• **Direction**
Tally the lines of the data below that contain the string "Where", and give only the number.
######
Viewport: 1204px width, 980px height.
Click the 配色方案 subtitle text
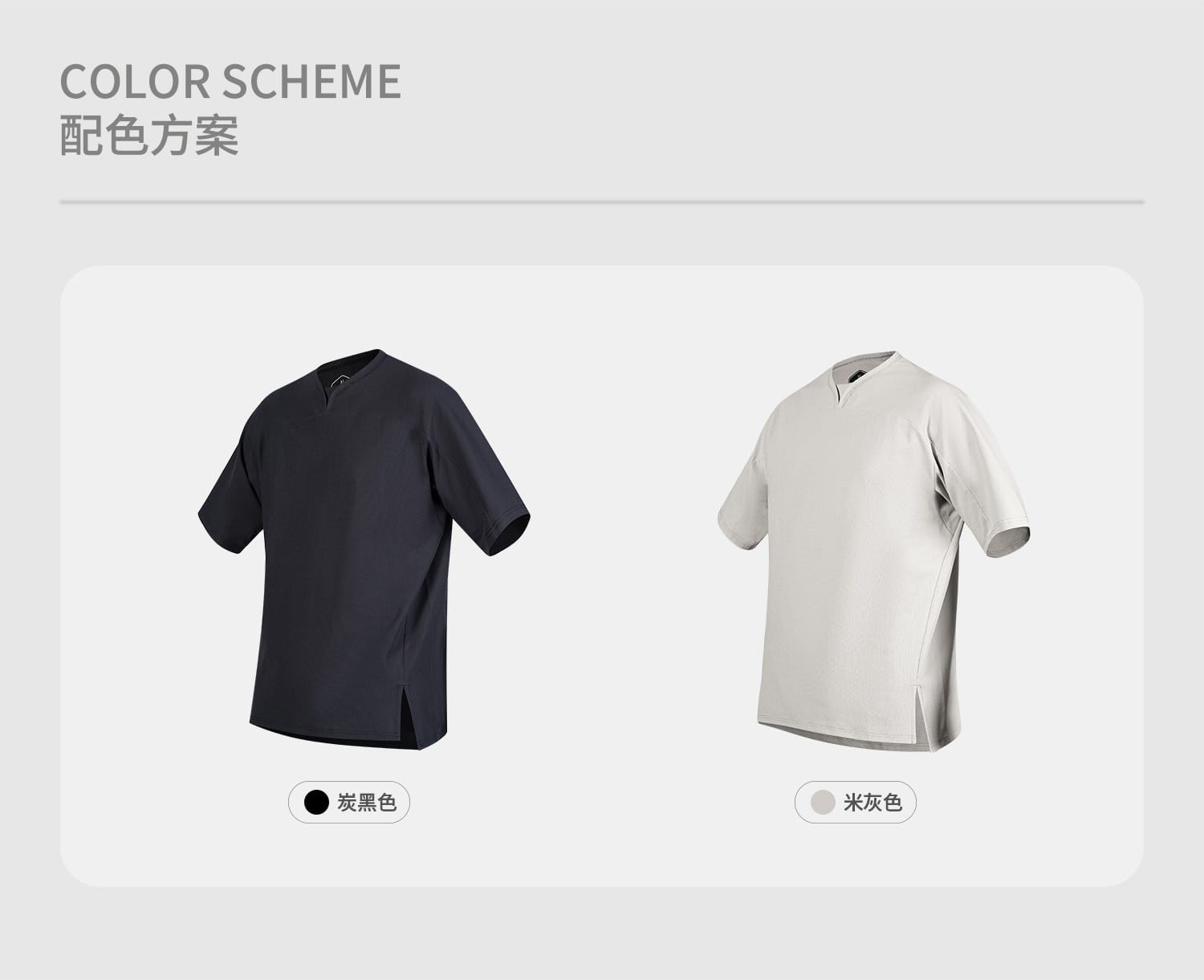tap(149, 135)
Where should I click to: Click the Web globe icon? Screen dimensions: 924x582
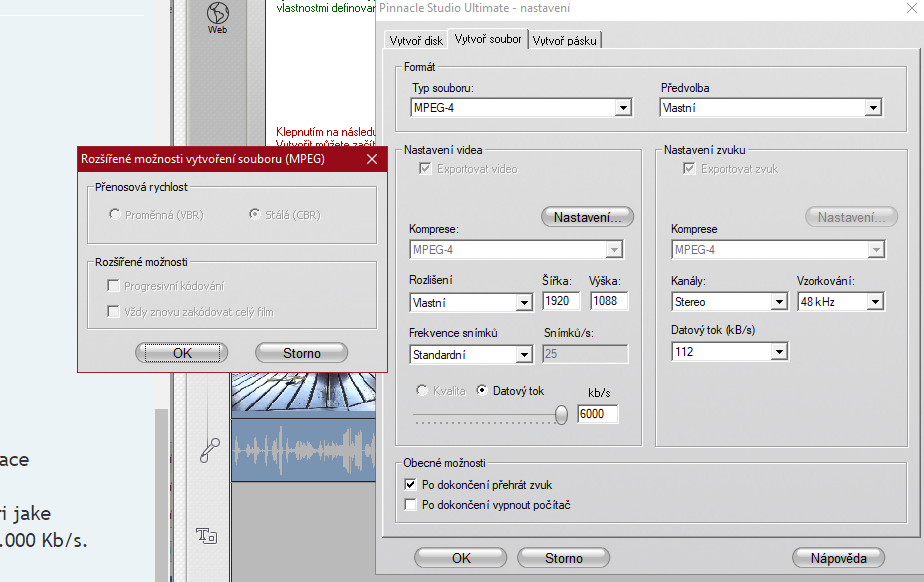coord(217,15)
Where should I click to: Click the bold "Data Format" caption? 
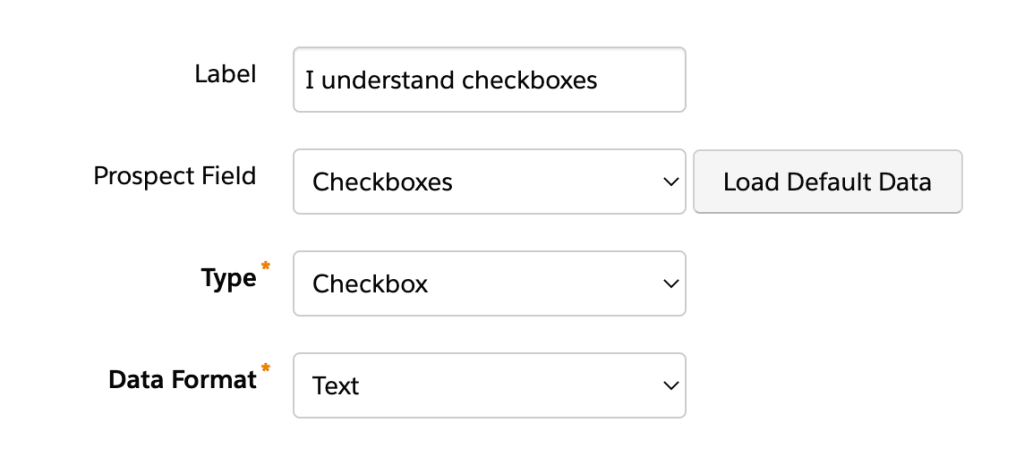(182, 380)
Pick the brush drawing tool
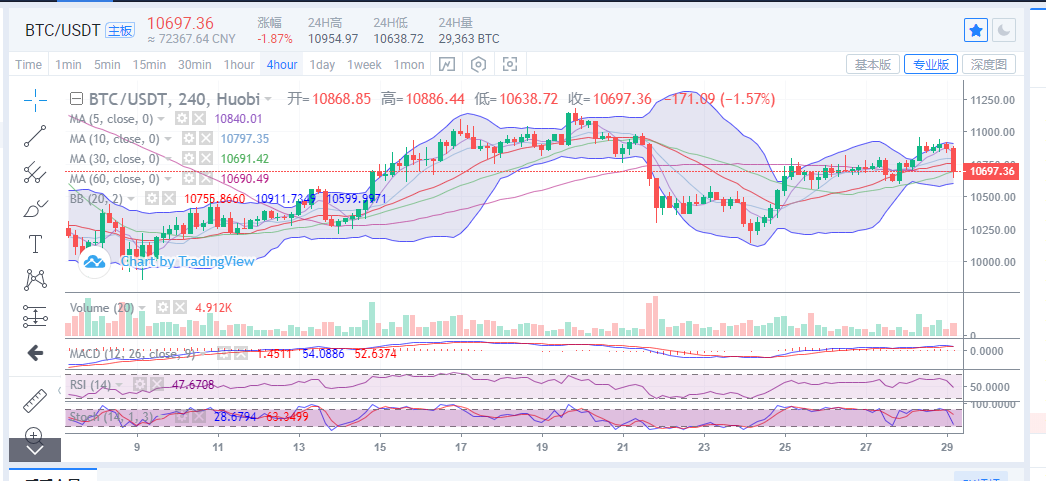 [35, 209]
######
• **Exercise answer**
2